Alain van Crugten – Korsakoff

Professeur de littérature comparée et de littératures slaves à l’Université libre de Bruxelles, Alain van Crugten s’est longtemps cantonné à la traduction littéraire, publiant en français les œuvres théâtrales et romanesques de Witkiewicz, divers romans de Hugo Claus (dont le Chagrin des Belges) et son théâtre, d’autres auteurs polonais (Mrozek), russes (Zinoviev), tchèques (Capek), anglais et néerlandais (Tom Lanoye). Sur le tard, il s’est lancé dans le théâtre (huit pièces), puis le roman (Des fleuves impassibles, Spa si beau et maintenant Korsakoff).

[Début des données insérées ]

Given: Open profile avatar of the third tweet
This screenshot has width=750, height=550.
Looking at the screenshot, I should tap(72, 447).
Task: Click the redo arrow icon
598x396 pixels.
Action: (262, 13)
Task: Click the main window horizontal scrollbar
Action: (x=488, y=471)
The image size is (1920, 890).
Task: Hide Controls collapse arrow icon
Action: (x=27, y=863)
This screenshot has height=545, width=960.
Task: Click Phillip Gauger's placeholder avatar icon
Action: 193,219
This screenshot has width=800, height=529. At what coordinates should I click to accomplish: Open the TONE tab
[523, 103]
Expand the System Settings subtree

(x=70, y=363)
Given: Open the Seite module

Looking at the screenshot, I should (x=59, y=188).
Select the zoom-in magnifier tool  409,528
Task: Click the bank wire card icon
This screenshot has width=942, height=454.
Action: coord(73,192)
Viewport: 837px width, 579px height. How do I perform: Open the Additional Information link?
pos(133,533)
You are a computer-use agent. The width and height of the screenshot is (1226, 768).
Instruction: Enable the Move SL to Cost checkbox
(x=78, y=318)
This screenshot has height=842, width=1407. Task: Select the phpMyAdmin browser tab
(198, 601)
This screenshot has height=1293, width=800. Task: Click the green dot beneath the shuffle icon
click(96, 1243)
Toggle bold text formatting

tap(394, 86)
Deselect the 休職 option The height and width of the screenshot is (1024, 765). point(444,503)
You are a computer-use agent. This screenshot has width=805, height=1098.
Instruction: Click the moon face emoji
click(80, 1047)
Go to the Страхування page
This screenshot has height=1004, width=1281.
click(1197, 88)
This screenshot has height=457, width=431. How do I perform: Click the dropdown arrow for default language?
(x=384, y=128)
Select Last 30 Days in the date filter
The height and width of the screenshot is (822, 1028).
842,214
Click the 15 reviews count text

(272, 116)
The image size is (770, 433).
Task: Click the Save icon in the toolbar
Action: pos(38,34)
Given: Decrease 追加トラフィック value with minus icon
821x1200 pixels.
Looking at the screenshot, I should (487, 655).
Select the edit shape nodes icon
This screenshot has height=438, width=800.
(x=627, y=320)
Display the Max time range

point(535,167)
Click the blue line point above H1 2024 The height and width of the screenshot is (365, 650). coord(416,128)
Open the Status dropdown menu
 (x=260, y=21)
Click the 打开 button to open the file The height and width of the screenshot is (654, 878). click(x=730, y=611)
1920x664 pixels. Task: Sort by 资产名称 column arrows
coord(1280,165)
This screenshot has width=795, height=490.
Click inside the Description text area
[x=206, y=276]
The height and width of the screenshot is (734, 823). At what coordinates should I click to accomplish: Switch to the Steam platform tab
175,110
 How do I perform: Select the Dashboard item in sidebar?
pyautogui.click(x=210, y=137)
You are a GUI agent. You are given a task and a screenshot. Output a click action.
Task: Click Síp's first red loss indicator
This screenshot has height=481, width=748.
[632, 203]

Le narrateur est atteint du syndrome de Korsakoff, les vingt ou trente dernières années de sa vie ont disparu de sa mémoire, et il compense cela par une fantastique activité de fabulation. C’est dire qu’il peut avoir (ou non!) inventé une partie de sa jeunesse, mais que tout son âge adulte est résumé en des récits fabulés qui ont plus ou moins de cohérence. Alors vraie, la perte du pucelage à 13 ans sur un lit de roses? Vraie, sa participation à l’assassinat de John Kennedy? Vraies, ses missions dans les pays de l’Est? Ses rencontres avec des stars de Hollywood dans un hôpital?

Les premières lignes
Plus européen tu meurs. Polonais par ma mère, néerlandais par mon grand-père, corse par ma grand-mère, je suis né dans un faubourg de la future capitale européenne, un faubourg au surprenant nom germanique qui signifie Ruisseau-de-pus. J’ai revu à l’âge mûr ma clinique natale, qui portait, quant à elle, le nom d’un philanthrope baron banquier: en constatant l’état des lieux, je ne fus plus étonné: le pus devait vraiment y ruisseler, sinon cascader dans les escaliers. Léon van Cureghem, mon père, avait, selon la tradition familiale et l’histoire non écrite, fait la connaissance de Charlotte Karmazyniella Thomm par une soirée bruyante de kermesse.